- [Things to do]:
1) In the commentary on 1 Timothy, what is named as the fundamental idea of the Presbyterate?
2) Carry on the commentary on 1 Timothy from its final sentence.

- [Source excerpt]:
The First Epistle to Timothy.

By H. R. Reynolds

Taken from The Expositor Volume 4.1 - 1876



From Widows St. Paul turns to the duties, dangers~ and claims of the Presbytery.

Verse 17.—Let the elders who preside (or govern) well, be counted worthy of double honour (or remuneration). This interpretation is rendered necessary by the passages of Scripture subsequently advanced to support the injunction. touching this "double honour." There is no contrast intended with the honour paid to widows, nor is the word " double" used in a strictly arithmetical sense. Increased consideration may be demonstrated by practical provision for their wants. The fundamental idea of the Presbyterate is presidence or rule; and at a time when false teachers were doting over frivolous questions, and the seeds of social dissension were sown in the heart of the Church, the faculty, the charism, of rule was of inestimable value. The idea is thoroughly Pauline (cf. 1 Cor. ix. 4-1 2; Gal. vi. 6), that those who "minister the Gospel should live of the Gospel," especially those rulers who labour (unto weariness) in word and doctrine. Great emphasis has been laid upon a contrast supposed to be drawn here between the ruling and teaching elder. All that can be positively asserted is that the presidents of the Church, whose toil was especially characterized by good teaching, or whose rule in the Church was strengthened by their power and success in handling God's Word, had a special, though not exclusive, claim upon the "double honour." It is hard work to teach well, to bring forth from the deep fountains of truth the. adequate supply. It would be very desirable for. the Church to lay this injunction to heart. There are certainly some positions in the Church for which kings might strive and which merchant princes might be glad to exchange for their own. The honour of all kinds lavished on a few, and the influence, the wealth, and the dignities of many are peerless; but the enormous majority of those who labour with self-abnegating love, in word and doctrine, do so, pinched. by poverty and privation, depressed by physical and social hopelessness. Loving service cannot be paid for in cash. Intellectual and spiritual toil cannot be remunerated by anything short of intellectual and spiritual response, by payment in kind; but that is no reason why those who do labour unto exhaustion for Christ and his Church should not be saved from needless torture, or should be compelled to live hi agonizing mendicancy.

- [Dataset extract]:
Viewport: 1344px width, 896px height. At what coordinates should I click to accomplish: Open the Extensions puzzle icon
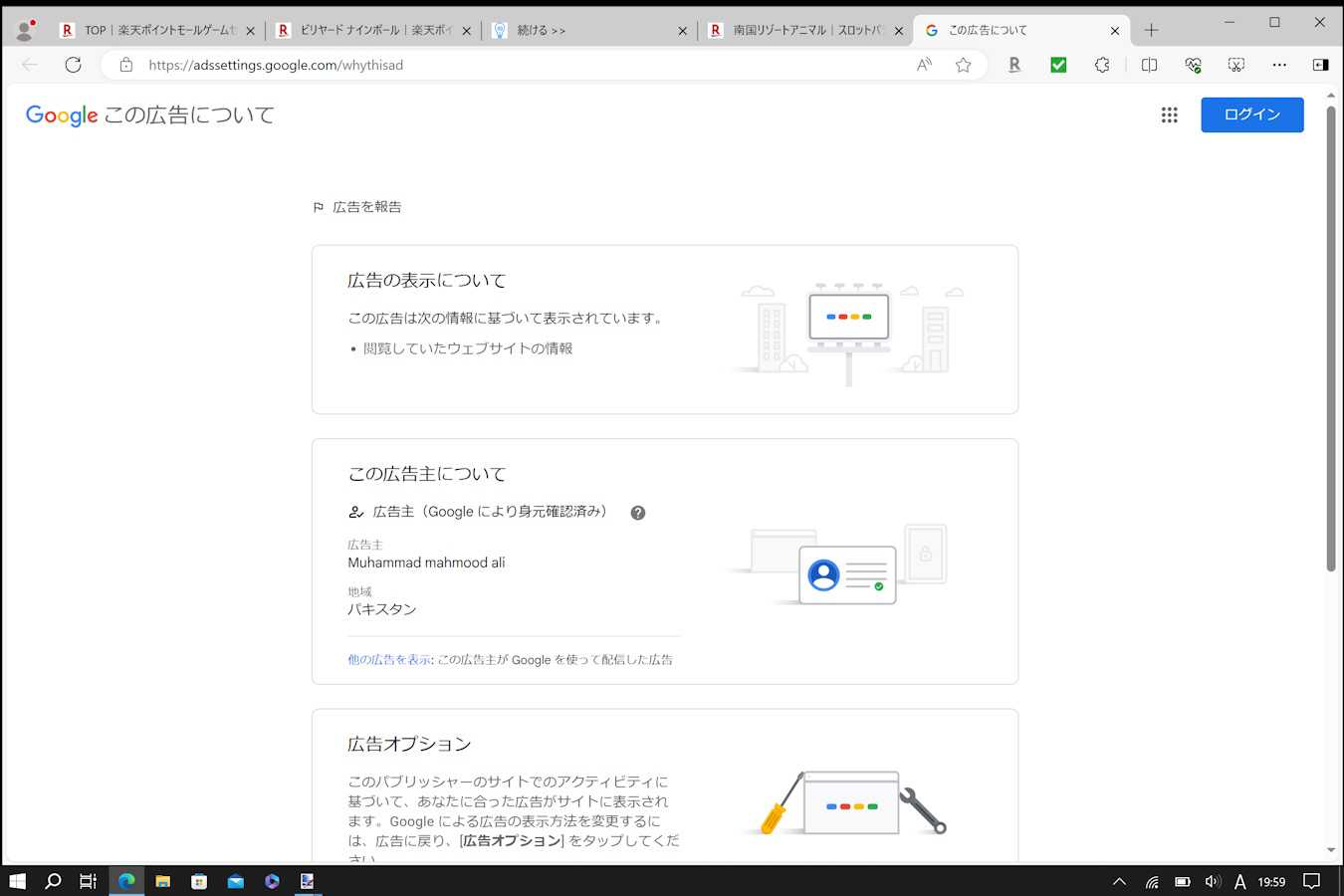click(x=1102, y=65)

- [Answers]:
1) Presidence or rule.

2)
Verse 18.—For the scripture saith (this scripture is written in Deut. xxv. 4, and is quoted in a similar typical and broad significance in 1 Cor. ix. 9), Thou shalt not muzzle an ox while treading out cont.1 Among the Heathen a basket was placed round the mouths of slaves and oxen while threshing or grinding.2 The idea of the passage is, that there should be liberality and trust, as well as sustenance, awarded to those who labour in word and doctrine. The second quotation is not a verbal adoption of Levit. xix. 13, or Deut. xxiv. 14, though our Lord (Matt. x. 10) makes a similar quotation in reference to the same matter. This fact is quite enough to account for Paul's use of the expression. He knew the "words of the Lord Jesus," which had not been recorded in any Gospel. His authority was enough. The λέγει ἡ γραφή applies strictly to the first quotation; the second is a sentence already made sacred in the lips of the Saviour, And the labourer is worthy of his hire.

Varied and abundant as the illustrations of ministerial duties are, the Apostle seems to turn in any direction rather than to the Jewish priesthood for analogy or typical representation. He cites the "prophet," the "father," the "builder," the "soldier," the ''workman," the "racer," the "athlete," the "ox," the "day labourer," but not the priest.

Verse 19.—Do not receive an accusation against an elder (a presbyter), except3 in the presence of two or three witnesses. Here Timothy, who is not a judge, has, however, to act upon the letter and in the spirit of the law contained in Deut. xix. 15 (Cf. Matt. xviii. 16.) Paul was anxious that his converts should not rush into law courts, but rather suffer wrong than fight for redress in the Heathen tribunals and before the unbelievers. He recommended arbitration among themselves, and suggested that Corinth could surely find wisdom, independence, and impartiality adequate to the execution of such a task. The visit of Timothy to Ephesus would provide the day and the man for the settlement of such disputes. If accusations. must be brought in his presence or laid by himself against those who had the confidence of the Church, they must be on the faith of "two or three witnesses." Explanation or vindication is superfluous.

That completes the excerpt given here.